BEGIN Provided records
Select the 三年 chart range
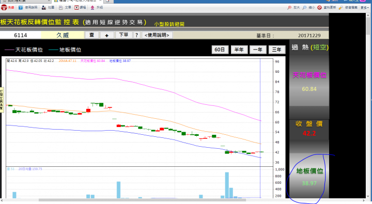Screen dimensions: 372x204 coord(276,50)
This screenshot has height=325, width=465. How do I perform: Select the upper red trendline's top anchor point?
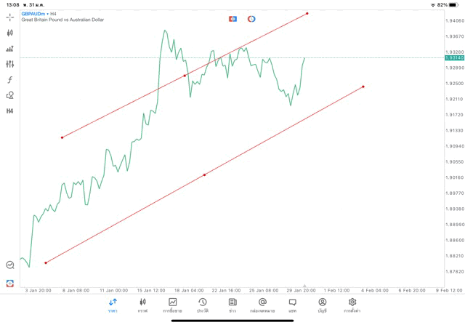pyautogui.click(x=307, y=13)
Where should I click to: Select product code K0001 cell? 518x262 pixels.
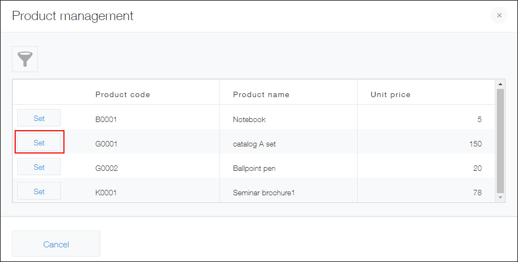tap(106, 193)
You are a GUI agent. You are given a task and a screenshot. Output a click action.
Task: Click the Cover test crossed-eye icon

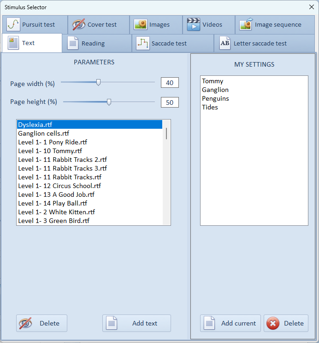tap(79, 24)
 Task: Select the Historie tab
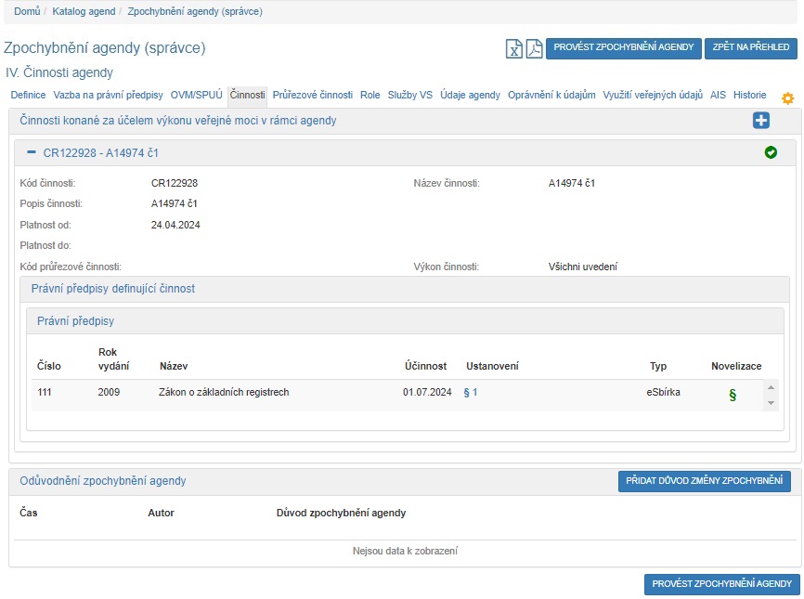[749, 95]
END Provided records
BEGIN Provided records
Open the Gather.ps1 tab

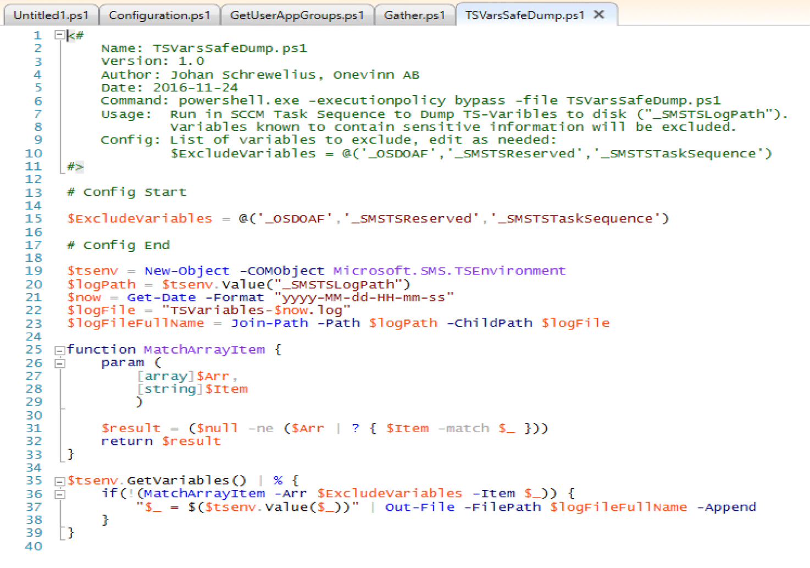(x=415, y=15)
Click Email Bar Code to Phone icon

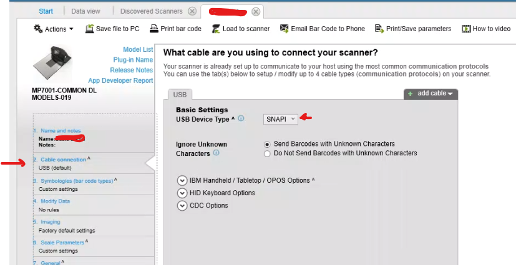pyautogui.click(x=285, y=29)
END Provided records
#### [Task to complete]
What's needed is an exact copy of the lines above from the one with "This screenshot has" through the one with "You are a GUI", both included; the pictures stay out.

#### [Answer to this exercise]
This screenshot has height=325, width=465. How do I perform: Select the upper red trendline's top anchor point?
pyautogui.click(x=307, y=13)
Where should I click to: Select product code K0001 cell? 518x262 pixels.
tap(106, 193)
You are a GUI agent. You are given a task and a screenshot. Output a click action.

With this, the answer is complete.